Photos Credits: Dhammacetiya.com – Thanks a lot!


Lungo il percorso si è unito a loro un cane randagio che hanno chiamato Aloka, termine sancrito che significa luce, illuminazione o anche splendore, una creatura che è diventata un instancabile e fedele compagna di viaggio e mascotte di tutte le persone che a poco a poco hanno iniziato ad accogliere il passaggio dei monaci, donando loro un fiore. Una marcia silenziosa che ha subito purtroppo anche un grave incidente il 19 novembre a Dyton quando un camion ha colpito l’auto di scorta ai monaci, ferendo lievemente alcuni di loro, Aloka e più gravemente il monaco Ven. Maha Dam, al quale è stata amputata una gamba.

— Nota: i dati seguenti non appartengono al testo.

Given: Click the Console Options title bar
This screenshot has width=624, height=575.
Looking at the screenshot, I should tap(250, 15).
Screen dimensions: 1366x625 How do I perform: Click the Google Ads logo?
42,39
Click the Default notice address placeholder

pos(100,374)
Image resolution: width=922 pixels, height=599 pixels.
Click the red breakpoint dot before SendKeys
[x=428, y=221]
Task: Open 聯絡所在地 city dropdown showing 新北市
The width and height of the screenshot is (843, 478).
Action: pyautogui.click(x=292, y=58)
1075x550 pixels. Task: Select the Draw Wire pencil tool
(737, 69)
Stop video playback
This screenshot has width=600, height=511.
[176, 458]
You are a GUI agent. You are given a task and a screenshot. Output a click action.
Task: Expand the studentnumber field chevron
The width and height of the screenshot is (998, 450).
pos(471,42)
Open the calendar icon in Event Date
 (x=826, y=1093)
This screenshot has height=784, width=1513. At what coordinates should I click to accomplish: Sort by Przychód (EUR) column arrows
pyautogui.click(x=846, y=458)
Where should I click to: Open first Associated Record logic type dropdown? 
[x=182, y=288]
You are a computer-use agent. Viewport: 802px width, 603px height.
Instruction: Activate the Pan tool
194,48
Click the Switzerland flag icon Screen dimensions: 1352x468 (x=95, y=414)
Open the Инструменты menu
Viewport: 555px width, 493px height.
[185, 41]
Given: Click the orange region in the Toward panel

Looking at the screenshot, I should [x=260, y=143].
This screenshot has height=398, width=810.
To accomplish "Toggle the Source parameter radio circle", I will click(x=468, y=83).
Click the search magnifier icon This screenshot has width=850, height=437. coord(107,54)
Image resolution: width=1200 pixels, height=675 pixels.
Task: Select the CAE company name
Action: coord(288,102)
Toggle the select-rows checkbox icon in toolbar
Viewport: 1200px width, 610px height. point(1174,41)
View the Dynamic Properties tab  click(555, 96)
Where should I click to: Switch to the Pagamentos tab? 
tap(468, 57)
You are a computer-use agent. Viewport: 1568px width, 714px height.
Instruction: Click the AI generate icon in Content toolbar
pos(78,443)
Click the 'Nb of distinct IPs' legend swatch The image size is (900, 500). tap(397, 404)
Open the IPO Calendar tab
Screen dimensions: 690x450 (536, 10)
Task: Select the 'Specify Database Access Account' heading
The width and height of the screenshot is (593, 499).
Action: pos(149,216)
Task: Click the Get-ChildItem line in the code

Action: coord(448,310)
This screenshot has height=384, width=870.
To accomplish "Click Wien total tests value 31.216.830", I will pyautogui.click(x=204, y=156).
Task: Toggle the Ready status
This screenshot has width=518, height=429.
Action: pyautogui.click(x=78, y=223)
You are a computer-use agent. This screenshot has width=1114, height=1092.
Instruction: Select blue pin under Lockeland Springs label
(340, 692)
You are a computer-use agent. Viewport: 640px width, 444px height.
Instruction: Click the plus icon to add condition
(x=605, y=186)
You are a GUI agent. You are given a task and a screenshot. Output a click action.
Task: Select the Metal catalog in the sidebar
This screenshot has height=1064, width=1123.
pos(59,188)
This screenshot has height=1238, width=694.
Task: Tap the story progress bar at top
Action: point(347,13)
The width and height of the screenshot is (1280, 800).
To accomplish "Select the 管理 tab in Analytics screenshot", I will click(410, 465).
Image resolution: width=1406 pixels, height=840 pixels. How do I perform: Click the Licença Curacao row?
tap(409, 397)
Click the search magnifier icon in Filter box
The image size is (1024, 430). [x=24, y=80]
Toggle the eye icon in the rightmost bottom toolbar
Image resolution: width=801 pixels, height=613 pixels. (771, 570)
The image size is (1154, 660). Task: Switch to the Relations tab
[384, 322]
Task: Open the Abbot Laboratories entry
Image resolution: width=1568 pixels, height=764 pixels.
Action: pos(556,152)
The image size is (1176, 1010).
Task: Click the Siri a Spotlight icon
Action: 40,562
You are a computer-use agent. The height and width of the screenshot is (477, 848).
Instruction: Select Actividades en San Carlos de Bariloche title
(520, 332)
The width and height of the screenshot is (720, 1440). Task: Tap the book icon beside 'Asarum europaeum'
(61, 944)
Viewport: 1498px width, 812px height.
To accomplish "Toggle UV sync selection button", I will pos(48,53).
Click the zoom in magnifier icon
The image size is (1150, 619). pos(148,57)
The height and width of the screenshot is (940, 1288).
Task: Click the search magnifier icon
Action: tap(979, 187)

All’inizio i monaci dormivano all’aperto in tende, quindi a poco a poco sono stati accolti dalle comunità che offrivano loro cibo e un giaciglio caldo in palestre, chiese e luoghi di ritrovo, ricevendo in cambio momenti di meditazione condivisa e insegnamenti quando richiesti, donando conforto ai malati e carezze ai bambini. Le forze di polizia e i vigili del fuoco hanno iniziato a scortare il loro percorso fino al loro ingresso trionfale nella capitale, donando e appuntando i propri stemmi sulle loro vesti come ricordo. Accolti da una folla oceanica e hanno ricevuto il benvenuto ufficiale sul sagrato della cattedrale di Washington dal Rev. Randolph Marshall Hollerith, decano della National Cathedral, dove si è svolta una celebrazione interreligiosa per la Pace. Ora i monaci e Aloka stanno facendo ritorno a Forth Worth in autubus, un lungo viaggio iniziato il 12 febbraio e che li porterà a destinazione sabato 14 grazie al gentile supporto di Allmyne.
La testimonianza di questo immenso cammino silenzioso per la Pace è raccolta nel canale ufficiale YouTube di Walk For Peace.